FISH-classical method of analysis is based on the hybridization of a known Nucleotide composition of DNA probe with a section of the chromosome test and subsequent detection by hybridization on the label - the fluorescent signals in the expected location. FISH-analysis method has become a necessary analytical procedure in cytogenetics and has become popular today in pre-and postnatal diagnosis, monitoring zygotes after in vitro fertilization, the procedure for pre-implantation genetic diagnosis (PGD) in the selection of embryos with normal karyotype, etc. .
5.1 Principle of the method of fluorescence in situ hybridization is the following:
1. Prepare a single-stranded DNA region of chromosome or part thereof, which is to be investigated. This site has added labels - biotin and dioksigenin (labeled DNA fragment is called DNA-probe)

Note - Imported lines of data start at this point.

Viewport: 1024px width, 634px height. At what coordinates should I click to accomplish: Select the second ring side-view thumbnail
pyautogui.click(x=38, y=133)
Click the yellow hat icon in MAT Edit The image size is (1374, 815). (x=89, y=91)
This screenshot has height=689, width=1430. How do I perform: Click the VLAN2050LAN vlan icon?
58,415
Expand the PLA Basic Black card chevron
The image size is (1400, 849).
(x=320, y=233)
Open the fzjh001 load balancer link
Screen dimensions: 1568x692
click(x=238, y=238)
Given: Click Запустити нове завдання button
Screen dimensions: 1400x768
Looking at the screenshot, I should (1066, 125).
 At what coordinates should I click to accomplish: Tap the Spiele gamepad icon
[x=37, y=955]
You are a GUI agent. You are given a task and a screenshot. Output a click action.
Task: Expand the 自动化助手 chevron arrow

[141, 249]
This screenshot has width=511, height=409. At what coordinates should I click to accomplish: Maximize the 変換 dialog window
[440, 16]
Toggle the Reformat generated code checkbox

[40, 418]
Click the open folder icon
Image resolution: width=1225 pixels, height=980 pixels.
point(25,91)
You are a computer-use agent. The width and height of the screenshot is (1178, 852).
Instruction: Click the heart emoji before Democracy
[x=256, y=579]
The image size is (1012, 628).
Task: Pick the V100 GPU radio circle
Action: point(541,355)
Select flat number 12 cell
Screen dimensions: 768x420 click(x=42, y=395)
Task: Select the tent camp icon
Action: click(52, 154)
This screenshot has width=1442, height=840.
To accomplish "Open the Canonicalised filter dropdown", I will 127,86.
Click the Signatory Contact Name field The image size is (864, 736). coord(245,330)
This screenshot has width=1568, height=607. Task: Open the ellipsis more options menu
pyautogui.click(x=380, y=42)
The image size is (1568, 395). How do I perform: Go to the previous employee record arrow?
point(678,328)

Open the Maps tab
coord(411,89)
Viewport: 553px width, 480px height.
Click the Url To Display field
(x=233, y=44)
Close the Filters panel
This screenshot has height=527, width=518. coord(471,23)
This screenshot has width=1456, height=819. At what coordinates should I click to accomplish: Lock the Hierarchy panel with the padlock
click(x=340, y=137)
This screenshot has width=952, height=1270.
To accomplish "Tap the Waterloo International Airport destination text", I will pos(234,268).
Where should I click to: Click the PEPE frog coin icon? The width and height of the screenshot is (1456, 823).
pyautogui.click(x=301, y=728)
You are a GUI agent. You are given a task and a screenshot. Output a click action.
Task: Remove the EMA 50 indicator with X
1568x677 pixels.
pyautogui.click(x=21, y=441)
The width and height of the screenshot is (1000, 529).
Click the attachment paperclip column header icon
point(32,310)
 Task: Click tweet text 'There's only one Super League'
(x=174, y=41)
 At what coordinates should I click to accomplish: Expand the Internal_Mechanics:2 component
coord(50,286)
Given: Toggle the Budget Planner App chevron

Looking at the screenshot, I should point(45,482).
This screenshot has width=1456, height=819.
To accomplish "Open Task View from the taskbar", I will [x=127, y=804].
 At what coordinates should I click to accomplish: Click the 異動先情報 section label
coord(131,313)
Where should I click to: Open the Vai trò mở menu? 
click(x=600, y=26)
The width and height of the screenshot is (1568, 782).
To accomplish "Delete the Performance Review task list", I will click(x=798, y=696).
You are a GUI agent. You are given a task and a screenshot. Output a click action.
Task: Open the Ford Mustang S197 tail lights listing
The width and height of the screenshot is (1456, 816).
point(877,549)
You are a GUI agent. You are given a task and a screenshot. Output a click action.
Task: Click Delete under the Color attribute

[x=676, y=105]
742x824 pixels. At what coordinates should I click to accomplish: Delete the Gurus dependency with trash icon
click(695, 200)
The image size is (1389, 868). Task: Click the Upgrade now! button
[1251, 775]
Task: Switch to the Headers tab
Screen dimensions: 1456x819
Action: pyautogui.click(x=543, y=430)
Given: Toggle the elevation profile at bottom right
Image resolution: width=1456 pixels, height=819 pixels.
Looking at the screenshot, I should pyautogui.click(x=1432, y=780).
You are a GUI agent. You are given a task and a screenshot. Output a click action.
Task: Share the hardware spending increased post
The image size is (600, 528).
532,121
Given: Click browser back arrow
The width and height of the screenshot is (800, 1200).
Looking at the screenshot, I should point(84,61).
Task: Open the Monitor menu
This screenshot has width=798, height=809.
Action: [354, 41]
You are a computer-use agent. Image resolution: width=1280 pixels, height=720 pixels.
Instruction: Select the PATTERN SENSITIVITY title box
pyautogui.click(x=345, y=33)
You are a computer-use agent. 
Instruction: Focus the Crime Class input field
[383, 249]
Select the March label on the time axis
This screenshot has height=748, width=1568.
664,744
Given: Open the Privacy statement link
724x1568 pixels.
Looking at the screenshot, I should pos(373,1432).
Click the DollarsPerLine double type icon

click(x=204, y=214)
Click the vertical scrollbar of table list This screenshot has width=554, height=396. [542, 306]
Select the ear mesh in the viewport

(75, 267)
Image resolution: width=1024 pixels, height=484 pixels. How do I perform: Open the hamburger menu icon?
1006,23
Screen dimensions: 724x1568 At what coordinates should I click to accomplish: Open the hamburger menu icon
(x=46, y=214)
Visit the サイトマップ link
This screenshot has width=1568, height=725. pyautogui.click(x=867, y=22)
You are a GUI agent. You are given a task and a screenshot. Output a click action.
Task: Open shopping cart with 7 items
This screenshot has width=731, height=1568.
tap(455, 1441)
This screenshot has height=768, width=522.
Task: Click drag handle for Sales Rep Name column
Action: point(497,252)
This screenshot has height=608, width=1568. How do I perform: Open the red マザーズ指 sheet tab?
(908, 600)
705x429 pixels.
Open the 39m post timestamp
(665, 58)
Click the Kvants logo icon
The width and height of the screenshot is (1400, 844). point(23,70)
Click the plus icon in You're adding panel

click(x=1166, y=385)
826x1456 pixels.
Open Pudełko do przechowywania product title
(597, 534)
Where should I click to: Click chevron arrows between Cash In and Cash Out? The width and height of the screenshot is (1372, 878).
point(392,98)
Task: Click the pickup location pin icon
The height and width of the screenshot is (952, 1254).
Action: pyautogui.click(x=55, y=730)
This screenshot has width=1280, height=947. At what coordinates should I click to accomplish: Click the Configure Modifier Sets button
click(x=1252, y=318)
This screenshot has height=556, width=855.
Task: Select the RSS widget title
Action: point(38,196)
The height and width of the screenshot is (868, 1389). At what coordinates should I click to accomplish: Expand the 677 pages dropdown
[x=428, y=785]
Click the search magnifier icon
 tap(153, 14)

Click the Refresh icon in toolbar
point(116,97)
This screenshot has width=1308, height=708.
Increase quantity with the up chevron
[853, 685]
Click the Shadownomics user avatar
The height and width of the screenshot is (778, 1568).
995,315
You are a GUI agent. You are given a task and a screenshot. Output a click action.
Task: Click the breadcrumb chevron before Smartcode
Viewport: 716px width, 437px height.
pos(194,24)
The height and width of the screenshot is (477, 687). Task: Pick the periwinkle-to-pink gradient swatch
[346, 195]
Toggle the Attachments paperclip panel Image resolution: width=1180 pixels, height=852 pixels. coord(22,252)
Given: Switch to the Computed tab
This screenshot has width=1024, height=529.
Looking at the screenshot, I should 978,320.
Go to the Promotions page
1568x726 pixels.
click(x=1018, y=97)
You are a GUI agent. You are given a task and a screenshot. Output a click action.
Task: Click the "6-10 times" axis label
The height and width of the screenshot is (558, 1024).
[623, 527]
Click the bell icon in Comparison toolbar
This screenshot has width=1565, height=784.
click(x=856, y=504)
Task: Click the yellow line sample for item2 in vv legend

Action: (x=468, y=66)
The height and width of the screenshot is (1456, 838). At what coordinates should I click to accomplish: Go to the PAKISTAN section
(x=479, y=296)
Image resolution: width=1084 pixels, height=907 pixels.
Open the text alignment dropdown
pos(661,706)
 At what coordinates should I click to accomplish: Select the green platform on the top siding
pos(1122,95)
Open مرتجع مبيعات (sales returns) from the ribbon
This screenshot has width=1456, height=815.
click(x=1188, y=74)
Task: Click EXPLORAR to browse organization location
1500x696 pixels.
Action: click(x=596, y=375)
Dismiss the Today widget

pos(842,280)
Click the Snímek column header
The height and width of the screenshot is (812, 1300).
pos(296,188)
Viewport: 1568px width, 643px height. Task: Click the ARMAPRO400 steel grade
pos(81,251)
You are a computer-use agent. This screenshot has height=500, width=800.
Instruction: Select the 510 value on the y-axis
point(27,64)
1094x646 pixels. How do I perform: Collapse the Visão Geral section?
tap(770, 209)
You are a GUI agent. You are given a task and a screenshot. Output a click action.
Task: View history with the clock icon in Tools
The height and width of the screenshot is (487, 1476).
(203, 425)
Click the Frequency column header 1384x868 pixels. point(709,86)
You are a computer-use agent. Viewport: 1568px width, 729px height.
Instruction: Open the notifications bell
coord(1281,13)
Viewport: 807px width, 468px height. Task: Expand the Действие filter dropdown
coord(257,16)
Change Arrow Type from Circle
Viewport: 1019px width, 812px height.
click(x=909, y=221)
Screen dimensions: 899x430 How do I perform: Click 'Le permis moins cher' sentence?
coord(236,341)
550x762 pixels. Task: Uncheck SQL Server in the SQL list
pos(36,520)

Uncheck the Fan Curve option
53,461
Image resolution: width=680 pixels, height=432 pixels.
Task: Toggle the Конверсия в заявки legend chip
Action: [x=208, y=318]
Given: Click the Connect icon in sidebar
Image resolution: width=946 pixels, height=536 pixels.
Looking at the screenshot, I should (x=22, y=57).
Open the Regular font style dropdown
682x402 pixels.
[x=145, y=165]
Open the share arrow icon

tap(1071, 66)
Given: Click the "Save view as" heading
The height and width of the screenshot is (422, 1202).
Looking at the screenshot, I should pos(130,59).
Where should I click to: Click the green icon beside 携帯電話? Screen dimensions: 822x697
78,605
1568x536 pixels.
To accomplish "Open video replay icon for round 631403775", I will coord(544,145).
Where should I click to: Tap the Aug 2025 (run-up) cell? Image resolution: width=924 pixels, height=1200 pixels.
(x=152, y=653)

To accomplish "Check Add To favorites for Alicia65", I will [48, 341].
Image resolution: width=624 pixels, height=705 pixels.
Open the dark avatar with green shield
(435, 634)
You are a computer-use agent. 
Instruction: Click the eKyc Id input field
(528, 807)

2. On the drug used for microscopic examination in situ, conducted alkaline treatment of DNA, under the influence of alkali DNA "unwinds" in two threads.
3. Added to the threads of DNA probe. Because DNA strands complementary (one nucleotide pair joined another couple well-defined), the probe connected to the corresponding part of the chromosome. This restores the double helix (renaturation of DNA).
4. The resulting product is treated with chemical compounds that have a chemical affinity to biotin (this is a matter for biotin streptovidin) or digoxigenin (antidioksigenic antibody).
5. The resulting complex is attached to more fluorescent dyes (red - or rhodamine green - isothiocyanate).
6. Color paint allows the analysis of chromosomes with fluorescent microscope quite clearly against the unpainted chromosomes. Number of colors can be increased by other colors, if there is such a need (three color fluorescent hybridization, etc.).